Human-machine teaming….offer a potential revolutionary shift in how ground forces plan, train and fight

War, by nature, remains an intense human activity and the use of armed force to compel change remains at its heart. The character of war is changing with the adoption of emerging and disruptive technologies. As these technologies become more available and affordable, the gap between well-equipped militaries and the motivated individual or group with a cause is closing. Therefore, sustaining and maintaining a technological edge over potential adversaries is becoming more challenging. An area where we can maintain an edge is in the large scale integration, synchronisation and coordinated employment of these technologies, coupled with superior training and decision-making.

This can be achieved through robotics and manipulation of data through advanced networks (or system of networks) that can improve the speed and accuracy of information sharing. These networks can connect soldiers to other combatants (both human and machine), the broader Army, the Joint Force and partner nations; improving situational awareness, survivability and lethality. However, adoption of emerging technologies should be considered objectively prior to acquisition to confirm the capability offered by the technology is justified and cost effective. Risk, informed through future casting, modelling, simulation and experimentation, should also be considered to ensure the right technology is adopted at the right time.

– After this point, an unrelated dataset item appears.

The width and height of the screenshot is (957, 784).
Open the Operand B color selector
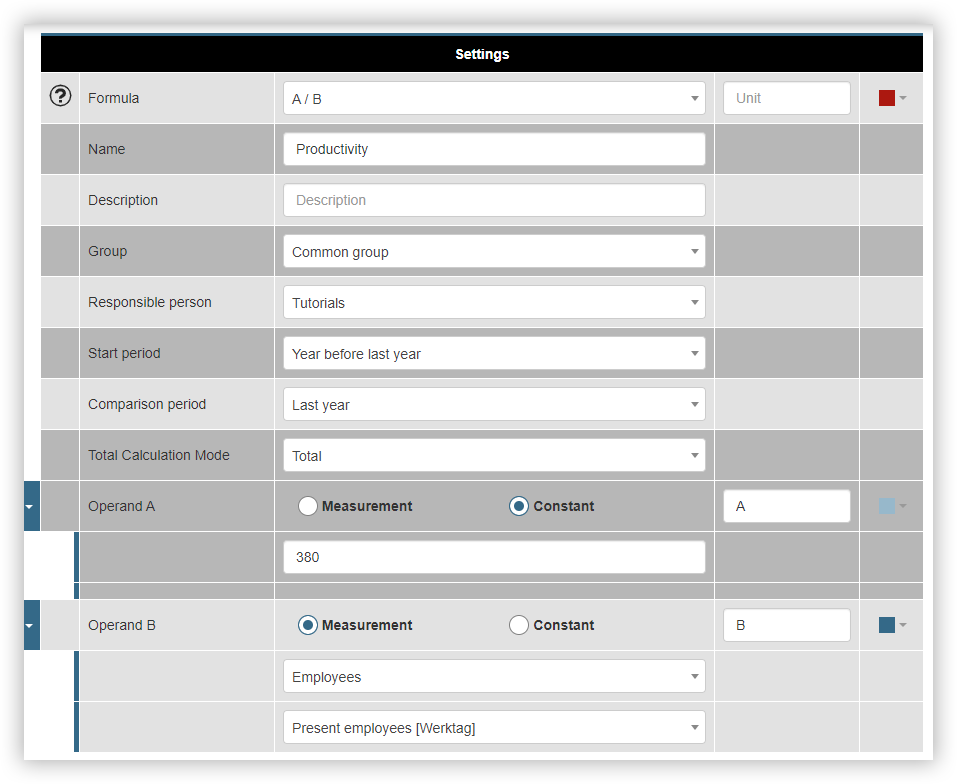pos(897,624)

In this context RAS can be viewed as the application of software, artificial intelligence and advanced robotics to perform tasks as directed by humans. Simply “autonomy is the ability of a machine to perform a task without human input. Thus an autonomous system is a machine, whether hardware or software, once activated performs some task or function on its own”. The term autonomy can be a barrier to understanding as it is, generally, specific to a system or sub-system. Therefore, it can be misleading to refer to an autonomous platform if the entire system of systems is not autonomous. It can be helpful to consider the level of human input, how much discretion the machine has with regard to the task and what aspect of the system has been automated.

Within this strategy, RAS will span the full spectrum of human input from remote control through to full autonomy – the level of autonomy required will be determined by the role and also the maturity of the underpinning technologies such as AI.

Therefore RAS is a lens through which to describe a system, hardware and software, which has varying elements of autonomy and/or robotics and commonly both.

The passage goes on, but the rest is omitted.